The first step in XPS data processing is background subtraction, which removes the contribution of inelastically scattered electrons from the spectrum. Two common methods for background subtraction are the Shirley and Tougaard approaches. The Shirley background assumes that the background at any given energy is proportional to the total area of the spectrum at higher binding energies. This method works well for spectra with well-defined peaks but may introduce errors when dealing with broad or overlapping features. The Tougaard background, on the other hand, incorporates an energy-dependent loss function to model the inelastic scattering more accurately.

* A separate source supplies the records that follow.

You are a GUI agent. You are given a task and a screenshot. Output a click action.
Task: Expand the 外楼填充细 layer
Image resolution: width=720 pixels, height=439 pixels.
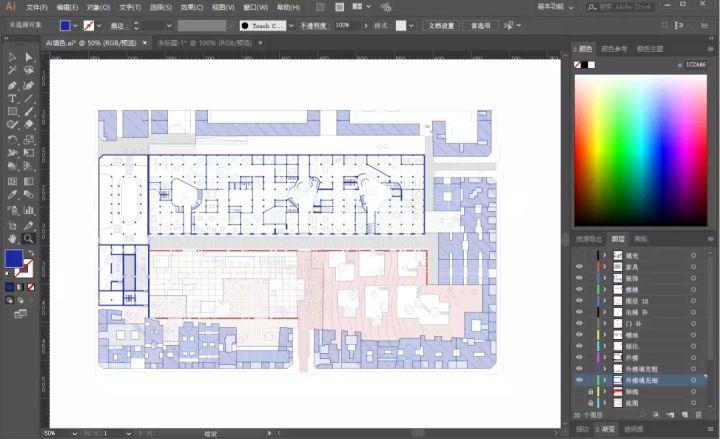pos(605,380)
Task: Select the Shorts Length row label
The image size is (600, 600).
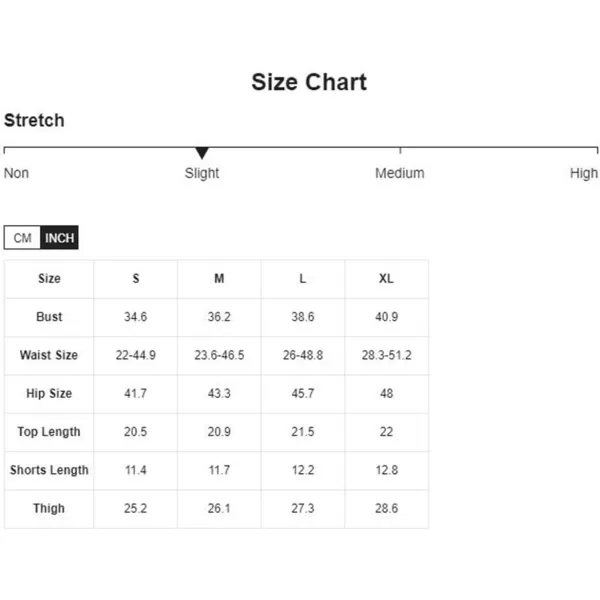Action: point(49,470)
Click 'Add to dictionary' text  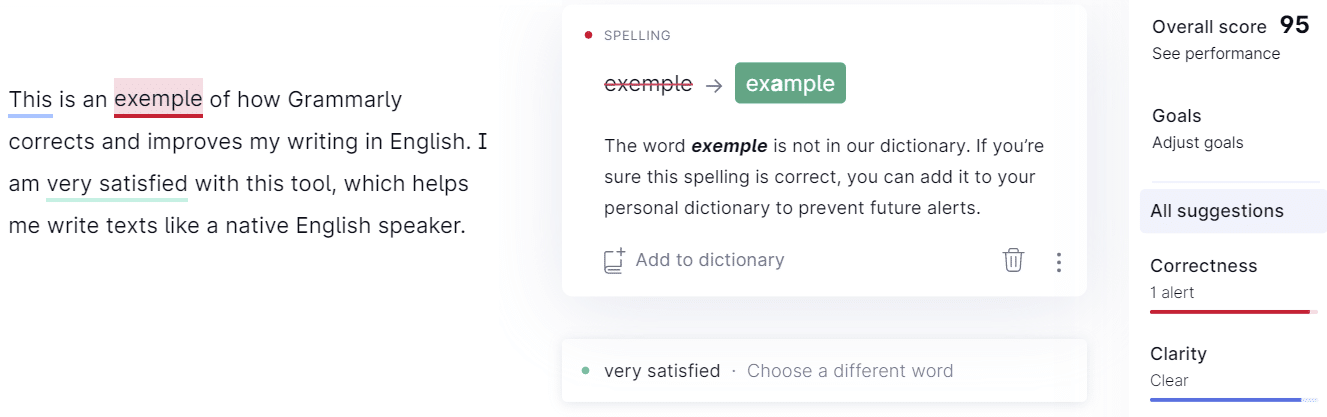click(710, 260)
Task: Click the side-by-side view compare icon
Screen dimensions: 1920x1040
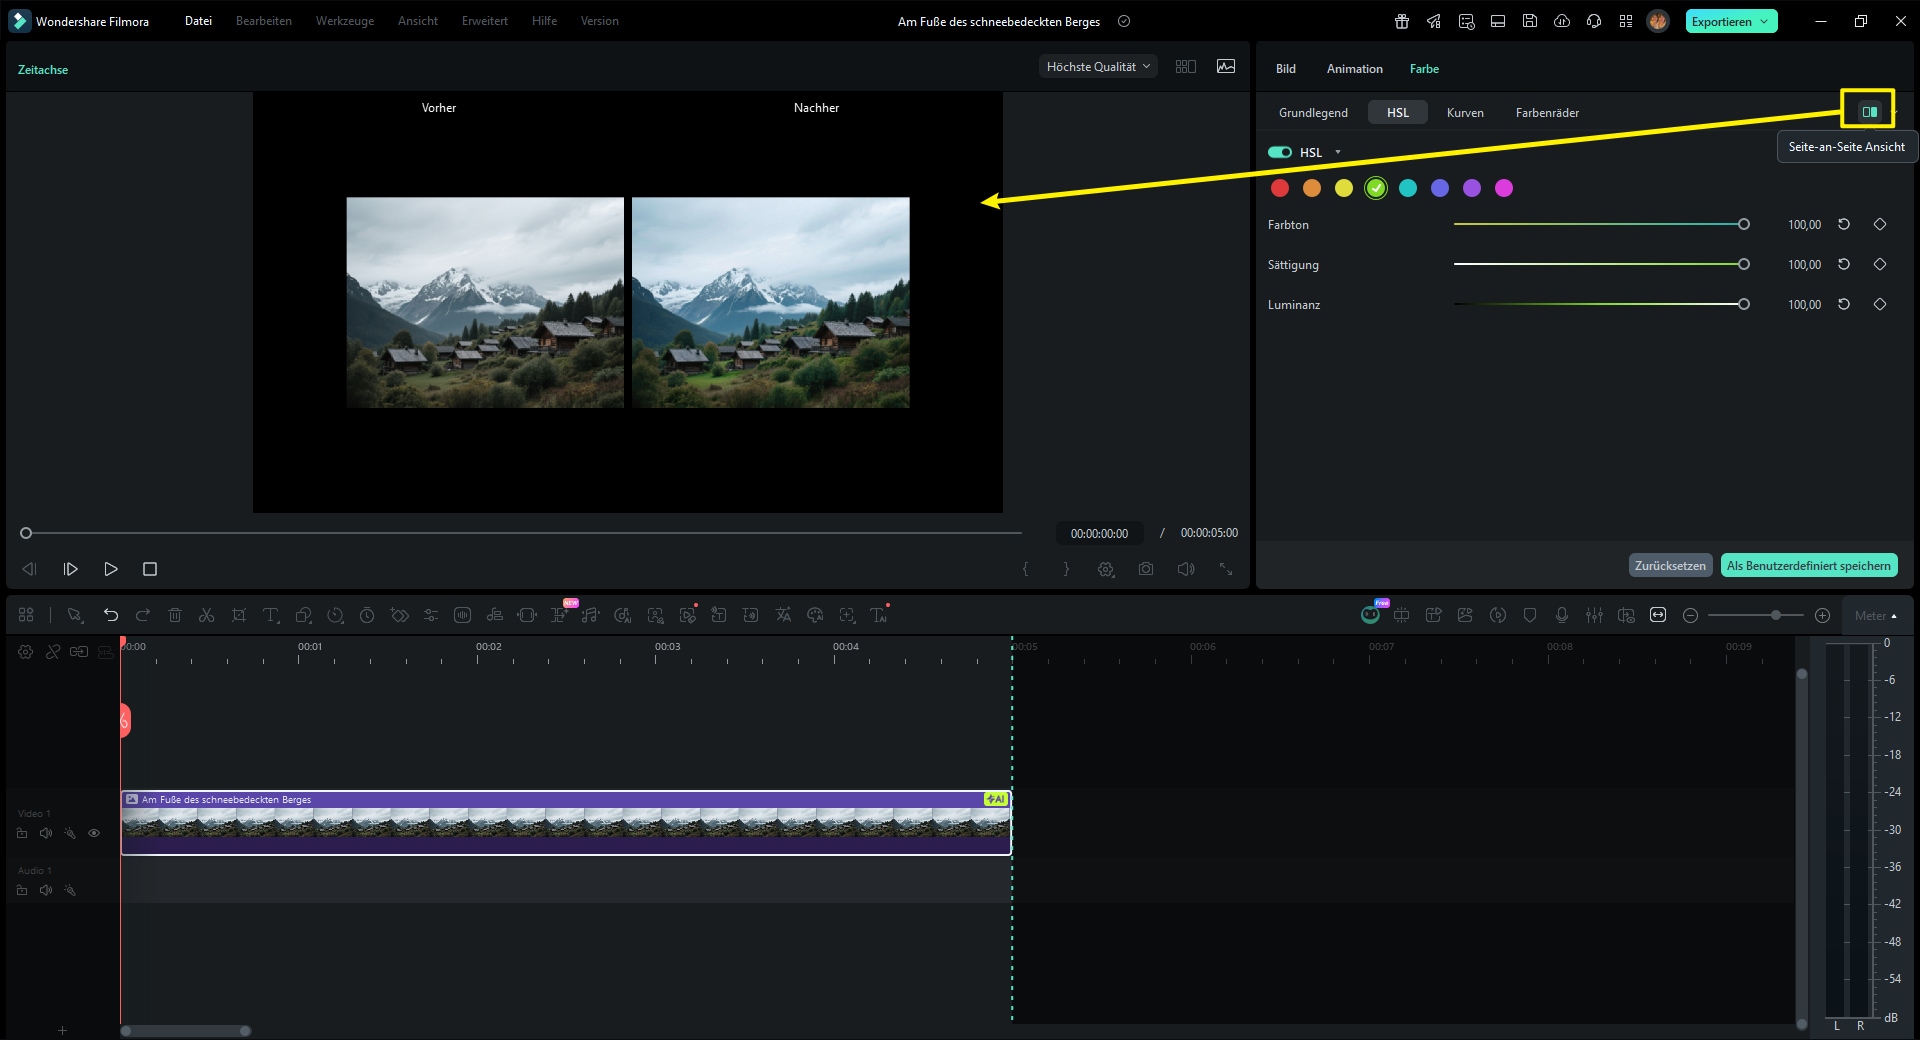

It is particularly useful for quantitative analysis and cases where the background shape is complex. Choosing the appropriate background model depends on the nature of the sample and the specific spectral features being analyzed.

After background subtraction, peak fitting is performed to identify and quantify individual chemical states. XPS peaks are typically modeled using Voigt profiles, which are a convolution of Gaussian and Lorentzian functions. The Gaussian component accounts for instrumental broadening and inhomogeneities in the sample, while the Lorentzian component reflects the natural lifetime broadening of the core-hole state. The relative contributions of these components are determined by the full width at half maximum (FWHM) values and the mixing ratio. Constraints are often applied during fitting to ensure physically meaningful results. For example, peaks corresponding to the same element in different chemical states may be constrained to have the same FWHM or spin-orbit splitting energy.

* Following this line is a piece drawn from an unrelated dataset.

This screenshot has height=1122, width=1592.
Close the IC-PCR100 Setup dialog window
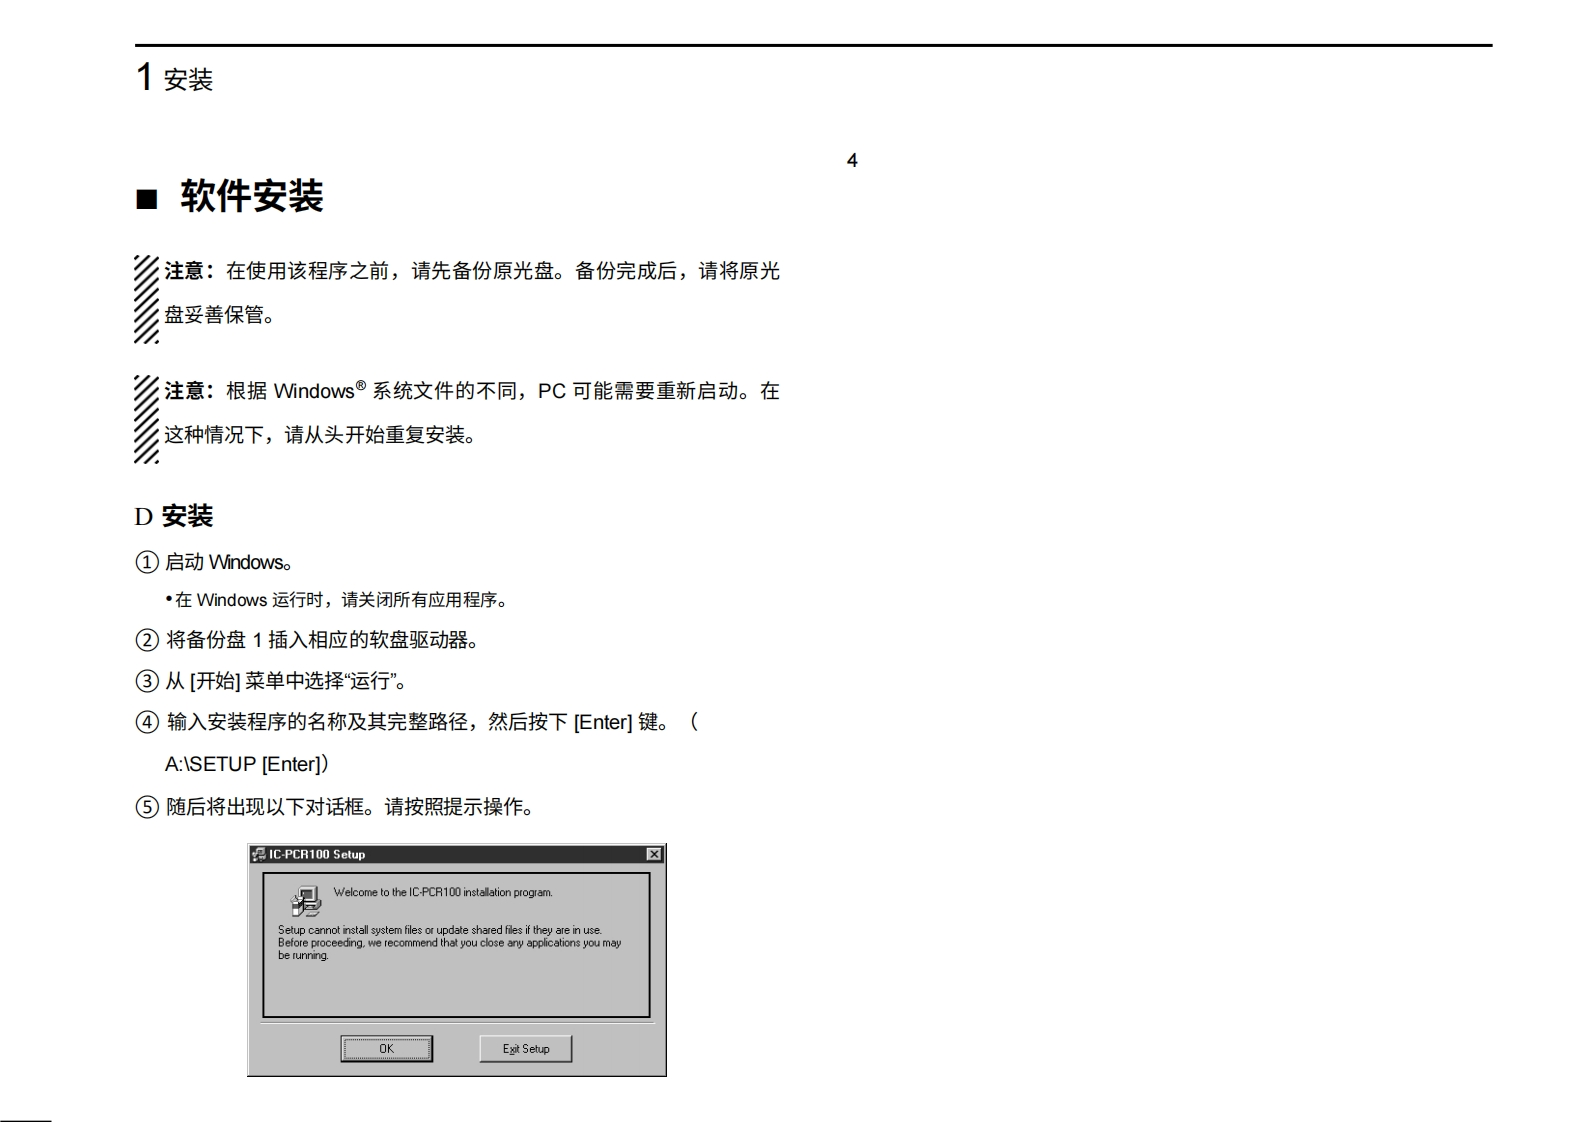click(x=654, y=854)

Deconvolution is necessary when peaks overlap significantly, making it difficult to distinguish individual contributions. This process involves mathematically separating the overlapping signals based on their known characteristics. Care must be taken to avoid overfitting, where too many peaks are introduced to match minor spectral fluctuations that may arise from noise rather than actual chemical states. Overfitting can lead to incorrect interpretations and unreliable quantitative results. To mitigate this, the number of peaks should be justified by prior knowledge of the sample’s chemistry, and the fit quality should be assessed using statistical metrics such as the chi-squared value.

Multiplet splitting is another challenge in XPS data processing, particularly for transition metals and rare-earth elements. These materials often exhibit complex peak structures due to unfilled d or f orbitals, leading to multiple final states after photoemission. Misinterpretation of multiplet splitting can result in incorrect assignments of oxidation states or coordination environments. Reference spectra from well-characterized standards are essential for accurate peak identification in such cases.

The choice of fitting software also plays a significant role in XPS data processing. Most commercial and open-source programs offer tools for background subtraction, peak fitting, and deconvolution, but the accuracy of the results depends on user input. Common pitfalls include neglecting to fix appropriate constraints, using incorrect peak shapes, or failing to account for satellite features. For example, ignoring shake-up satellites in certain polymers or oxides can lead to underestimation of the main peak intensities.

Energy calibration is another critical aspect of data processing. Charging effects in insulating samples can shift the entire spectrum, leading to errors in binding energy assignments. Charge correction methods, such as referencing to adventitious carbon or an internal standard, must be applied carefully to ensure consistency. Additionally, the energy resolution of the spectrometer should be considered when setting FWHM constraints, as overly narrow or broad peaks can indicate improper fitting parameters.

In summary, XPS data processing requires a systematic approach to background subtraction, peak fitting, and deconvolution. The use of Voigt profiles, appropriate background models, and well-justified constraints enhances the reliability of the results. Avoiding overfitting and correctly accounting for multiplet splitting are essential for accurate chemical state analysis. While software tools facilitate these tasks, the user’s understanding of the underlying principles remains paramount for meaningful interpretation. By adhering to best practices in data processing, researchers can extract maximum information from XPS spectra and avoid common pitfalls that compromise data quality.